Stored items:
========================================================================

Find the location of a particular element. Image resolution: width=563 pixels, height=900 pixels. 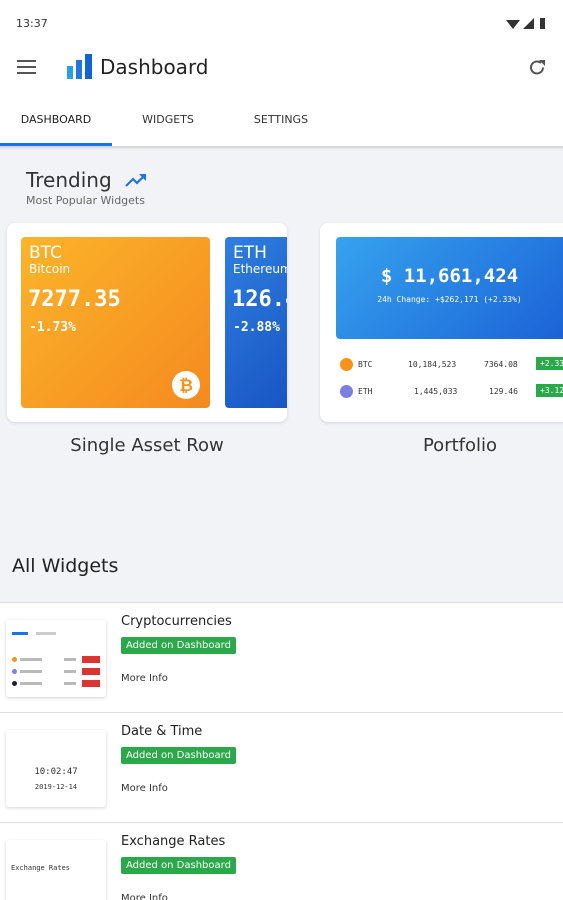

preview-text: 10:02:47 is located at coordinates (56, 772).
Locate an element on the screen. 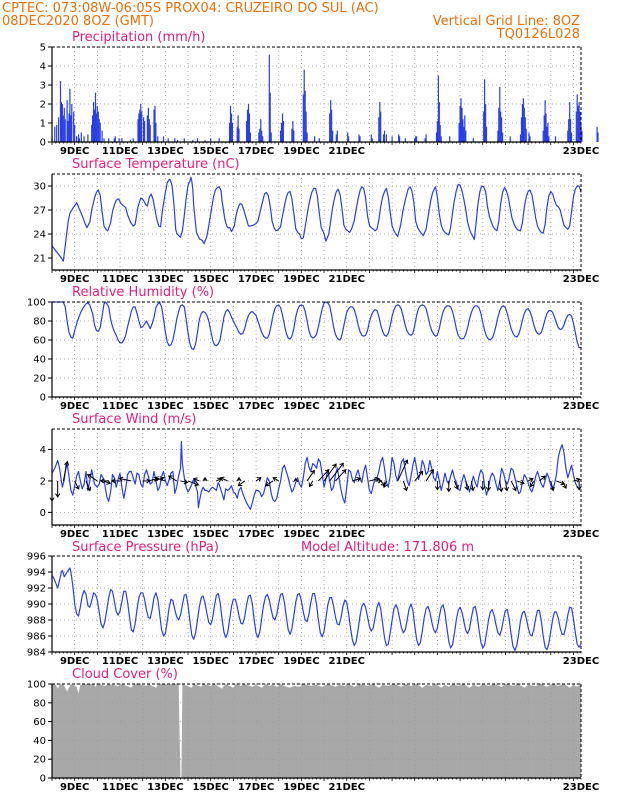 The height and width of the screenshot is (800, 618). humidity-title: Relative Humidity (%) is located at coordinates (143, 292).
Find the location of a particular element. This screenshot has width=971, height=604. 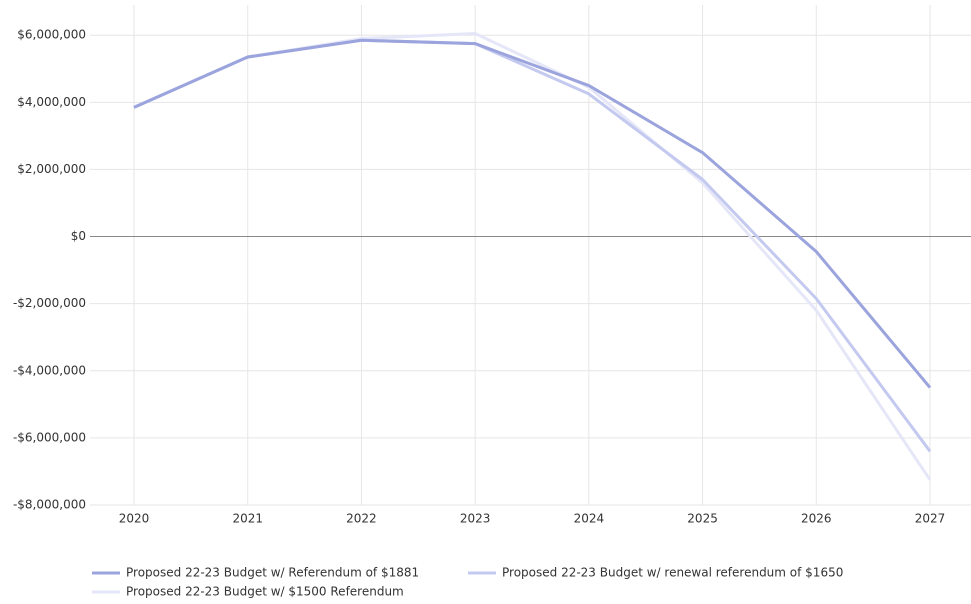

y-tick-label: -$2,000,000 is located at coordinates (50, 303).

========================================================================

WHAT TO DO ->
Edit the records from the line with "Find the location of a particular element. This" through the end of the records, replacing "screenshot" with "screen capture" and changing nothing else. Give only those lines, without the pictures.

ANSWER TO THIS TASK ->
Find the location of a particular element. This screen capture has width=971, height=604. 

y-tick-label: -$2,000,000 is located at coordinates (50, 303).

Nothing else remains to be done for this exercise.